Blue Mountain High School is a rural public high school in Orwigsburg, Pennsylvania. The school, which was built in 1957, was renovated from 1999 to 2001. It is part of the Blue Mountain School District. As of the 2023–24 school year, there were 815 students enrolled in the school and 70.8 teachers on an FTE basis for a student-teacher ratio of 11.51, according to National Center for Education Statistics data.

An original Wanamaker Eagle was donated to the school when the department store it had decorated for many years went out of business. The bronze Eagle stands in front of the school.

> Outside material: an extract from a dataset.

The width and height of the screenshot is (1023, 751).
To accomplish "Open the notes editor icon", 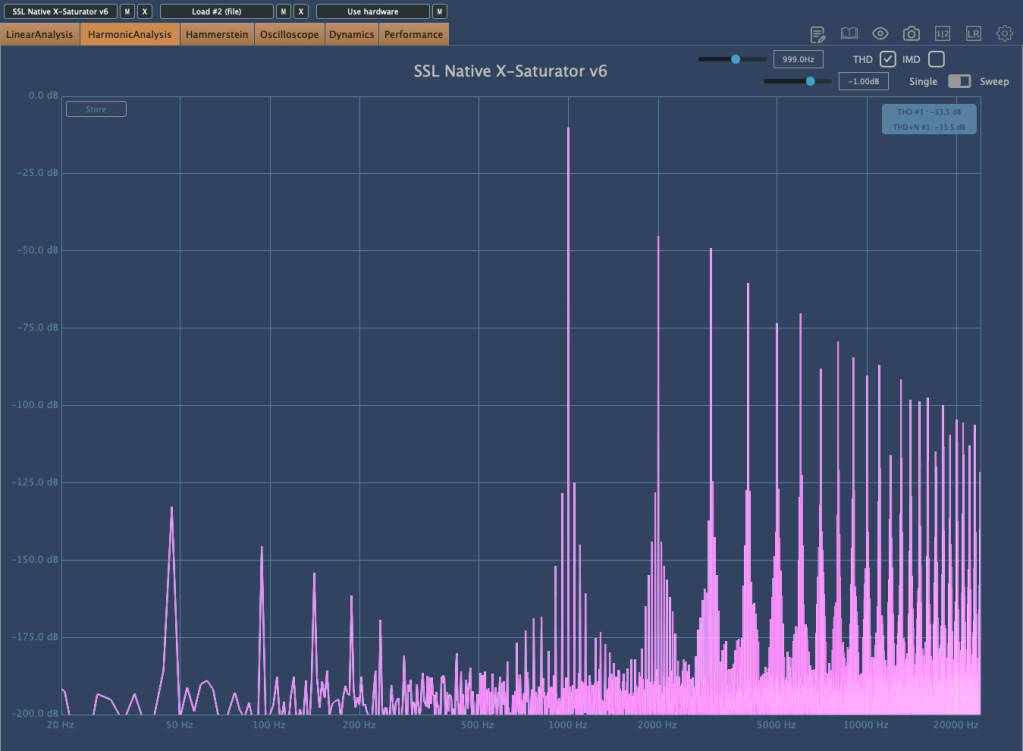I will (818, 34).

High school students may choose to attend the Schuylkill Technology Center for training in the construction and mechanical trades. The Schuylkill Intermediate Unit IU29 provides the school with a wide variety of services like: specialized education for disabled students; state mandated training on recognizing and reporting child abuse; speech and visual disability services; criminal background check processing for prospective employees and professional development for staff and faculty. In 2016–17, Blue Mountain School District began to offer a virtual academy for its pupils.

==Extracurriculars==
Blue Mountain School District offers a variety of clubs, activities and an extensive sports program.

Clubs

=== Art Club ===
This club is for people to make and enjoy art. The art club has several yearly contests such as the ornament contest and the Jambandoree poster contest. The Art Club also hosts the annual Jambandoree and Art Show. Profits from the Jambandoree benefit the Art Club.

=== Improv Club ===
A new addition to Blue Mountain High School, the Improv Club meets bi-weekly. the Improv Club's goal is to show students that acting can be both fun and educational.

=== Yearbook ===
The yearbook staff designs and publishes the annual Blue Mountain Eagle Echo. The yearbook staff takes pictures, forms layouts, hosts club and activity picture day, and distributes yearbooks to the school.

=== Newspaper ===
The BMHS newspaper is called the Aerie and communicates information on school and world events.

===Music Program===

The band program encompasses a variety of ensembles.

====Marching band====

The Marching Band performs at football games and competes in various events throughout the season. The Marching Band has an auxiliary unit called the Guard, which is a flag corps. The marching band has competed in several major events. These include Tournament of Bands Championships at Lackawanna County Stadium, Cadets Marching Band Cooperative (now USBands) at Giants/Jets Stadium, Cavalcade of Bands, Walt Disney World Parade, Azalea Festival Parade (Richmond, Virginia), and others.

====Symphonic Band====

The Symphonic Band performs at spring concerts, adjudications, and school and community events throughout the spring semester. This ensemble studies and plays pieces spanning five centuries of musical genres.

====Jazz Band====
The Jazz Ensemble performs concerts each year. This ensemble features extra instrumentation in the rhythm section and allows selected band members to experience the jazz genre of music.

====Indoor Drumline====
In December of each year, the Indoor Drumline begins its intensive rehearsals for its competition season, during which it performs in weekly competitions beginning in March. The ensemble consists of snare drums, a series of pitched bass drums, quints, cymbals, and various pit instruments, including marimba, xylophone, vibraphone, timpani and other auxiliary instruments.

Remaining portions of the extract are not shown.